Aug 1 2013
Question: My father abused my siblings and me...for years. Recently, he demanded that we come to his house to receive an early part of our inheritance. We would no longer be considered his children if we did not show up and obey his decree. His “gift” had some specific conditions that I believed were wrong. Due to these conditions, I and several other siblings could not “obey” and declined or returned the money. This made him furious. How do I honor this man...who has shown no evidence of repentance at all...and when I am no longer his child, by his own vow? How do I address him as “father” or “dad” ever again?
Response: Paul wrote, “Children, obey your parents in the Lord: for this is right. Honour thy father and mother; which is the first commandment with promise; That it may be well with thee, and thou mayest live long on the earth” (Eph:6:1-3).
So, first, children are to “obey” their parents “in the Lord.” We may not always have godly parents, and some of their commands may contradict the revealed will of the Lord. Paul writes in Romans:13:1, “Let every soul be subject unto the higher powers. For there is no power but of God: the powers that be are ordained of God.” Our first obligation is to obey the Lord, regardless of our age.
Second, we are told to “honor thy father and mother....” Some may think that to “honor” our father or mother means to obey every demand they may make. This isn’t true. Again, our first priority is the express will of God, and when our earthly parents stand in opposition to this, we certainly cannot disobey the Lord.
There is a difference between a child in submission to their parents and adults who no longer live with their parents. “Therefore shall a man leave his father and his mother, and shall cleave unto his wife: and they shall be one flesh” (Gn 2:24). In our view, adult children are accountable first to the Lord and are no longer under the direct authority of their parents.
What does it mean to “honor” someone? In 1 Peter:2:17 we are told, “Honour all men. Love the brotherhood. Fear God. Honour the king.” Certainly “honoring” all men doesn’t include agreeing to or obeying every demand they may make. It does mean, however, to be respectful: “Not rendering evil for evil, or railing for railing: but contrariwise blessing; knowing that ye are thereunto called, that ye should inherit a blessing” (1 Pt 3:9).
What should be our response before authorities? When Paul was before the “chief priests,” the High Priest commanded one of his aides to strike him (Acts:23:2). Paul replied, “God shall smite thee, thou whited wall...” (Acts:23:3).
Regardless of the unjustness of his “trial,” when the authority of the high priest was pointed out (v. 4), Paul’s reply (v. 5) was, “I wist not, brethren, that he was the high priest: for it is written, Thou shalt not speak evil of the ruler of thy people.” Paul “reviled not again” (1 Pt 2:23).
When Daniel’s three friends appeared before Nebuchadnezzar, they answered firmly, but without railing, “If it be so, our God whom we serve is able to deliver us from the burning fiery furnace, and he will deliver us....But if not, be it known unto thee, O king, that we will not serve thy gods, nor worship the golden image which thou hast set up” (Dn 3:17-18).

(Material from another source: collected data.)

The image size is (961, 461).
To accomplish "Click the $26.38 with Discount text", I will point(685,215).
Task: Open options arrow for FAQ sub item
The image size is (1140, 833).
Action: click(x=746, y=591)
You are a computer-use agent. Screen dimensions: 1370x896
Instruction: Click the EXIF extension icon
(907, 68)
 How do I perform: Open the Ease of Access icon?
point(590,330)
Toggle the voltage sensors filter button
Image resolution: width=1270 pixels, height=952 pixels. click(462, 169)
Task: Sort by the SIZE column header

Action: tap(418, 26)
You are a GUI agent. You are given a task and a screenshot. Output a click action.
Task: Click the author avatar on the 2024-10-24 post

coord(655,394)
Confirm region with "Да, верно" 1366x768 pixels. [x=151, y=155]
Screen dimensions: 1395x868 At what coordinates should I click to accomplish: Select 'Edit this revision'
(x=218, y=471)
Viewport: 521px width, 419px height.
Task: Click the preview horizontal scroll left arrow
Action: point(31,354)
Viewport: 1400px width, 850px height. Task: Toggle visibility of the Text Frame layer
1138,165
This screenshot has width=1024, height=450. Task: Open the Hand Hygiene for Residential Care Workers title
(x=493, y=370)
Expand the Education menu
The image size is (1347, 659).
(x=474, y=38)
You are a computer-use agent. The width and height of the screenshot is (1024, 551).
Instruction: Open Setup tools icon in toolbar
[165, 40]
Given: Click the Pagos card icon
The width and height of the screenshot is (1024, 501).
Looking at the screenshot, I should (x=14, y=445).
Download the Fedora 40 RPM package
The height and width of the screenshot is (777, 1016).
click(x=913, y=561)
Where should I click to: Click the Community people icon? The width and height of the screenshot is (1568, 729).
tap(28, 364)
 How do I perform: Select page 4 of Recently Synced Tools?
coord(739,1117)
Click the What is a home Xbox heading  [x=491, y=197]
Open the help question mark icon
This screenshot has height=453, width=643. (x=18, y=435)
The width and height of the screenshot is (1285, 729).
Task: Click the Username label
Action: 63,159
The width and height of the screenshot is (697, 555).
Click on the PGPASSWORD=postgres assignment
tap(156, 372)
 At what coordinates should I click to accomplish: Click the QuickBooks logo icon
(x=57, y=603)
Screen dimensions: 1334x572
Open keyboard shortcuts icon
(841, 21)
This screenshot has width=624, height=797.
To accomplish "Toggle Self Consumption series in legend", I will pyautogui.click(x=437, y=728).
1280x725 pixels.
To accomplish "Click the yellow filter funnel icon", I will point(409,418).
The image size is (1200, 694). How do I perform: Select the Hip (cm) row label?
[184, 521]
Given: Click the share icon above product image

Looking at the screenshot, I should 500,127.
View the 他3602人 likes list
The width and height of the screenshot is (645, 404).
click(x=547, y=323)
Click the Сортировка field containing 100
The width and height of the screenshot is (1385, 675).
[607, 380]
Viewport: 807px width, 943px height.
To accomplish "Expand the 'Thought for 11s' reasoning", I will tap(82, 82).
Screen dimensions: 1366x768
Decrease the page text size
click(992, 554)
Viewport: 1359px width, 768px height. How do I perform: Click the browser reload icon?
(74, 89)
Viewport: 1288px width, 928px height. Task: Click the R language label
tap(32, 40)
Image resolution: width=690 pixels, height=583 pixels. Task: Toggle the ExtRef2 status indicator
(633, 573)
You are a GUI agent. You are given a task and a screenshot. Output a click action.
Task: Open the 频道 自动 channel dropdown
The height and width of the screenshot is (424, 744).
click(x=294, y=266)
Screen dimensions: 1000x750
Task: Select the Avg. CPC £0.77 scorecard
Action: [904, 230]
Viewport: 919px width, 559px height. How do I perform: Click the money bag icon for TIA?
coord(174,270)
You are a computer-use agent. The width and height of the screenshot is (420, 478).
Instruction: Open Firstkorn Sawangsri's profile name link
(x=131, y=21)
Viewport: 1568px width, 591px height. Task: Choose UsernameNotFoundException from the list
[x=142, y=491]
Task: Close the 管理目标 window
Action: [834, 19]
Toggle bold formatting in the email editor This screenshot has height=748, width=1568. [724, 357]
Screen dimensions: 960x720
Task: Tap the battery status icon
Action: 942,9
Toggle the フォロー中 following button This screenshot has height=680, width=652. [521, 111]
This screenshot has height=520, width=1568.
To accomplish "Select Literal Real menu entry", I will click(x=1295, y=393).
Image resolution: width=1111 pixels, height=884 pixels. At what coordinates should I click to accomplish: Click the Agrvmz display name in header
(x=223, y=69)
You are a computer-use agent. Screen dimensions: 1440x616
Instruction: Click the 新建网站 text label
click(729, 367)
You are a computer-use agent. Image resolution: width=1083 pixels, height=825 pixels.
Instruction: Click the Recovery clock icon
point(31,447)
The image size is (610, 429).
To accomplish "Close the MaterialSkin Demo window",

God did intervene and the king “promoted Shadrach, Meshach, and Abednego, in the province of Babylon” (v. 30).
You ask how you can “address him as ‘father’ or ‘dad’ ever again.” Shouldn’t the question be “how do I respond according to the Scriptures?”
Despite what your father has said or done, he remains your father. Neither you nor he can change that fact. If his “decree,” however, means there will be no further contact with him, that rests with the Lord. Who knows how the Lord may intervene as He did for Daniel’s three friends? Your godly conduct may be used of the Lord to convict, bring repentance, and change the heart of your father. And of course, you should never cease to pray for him.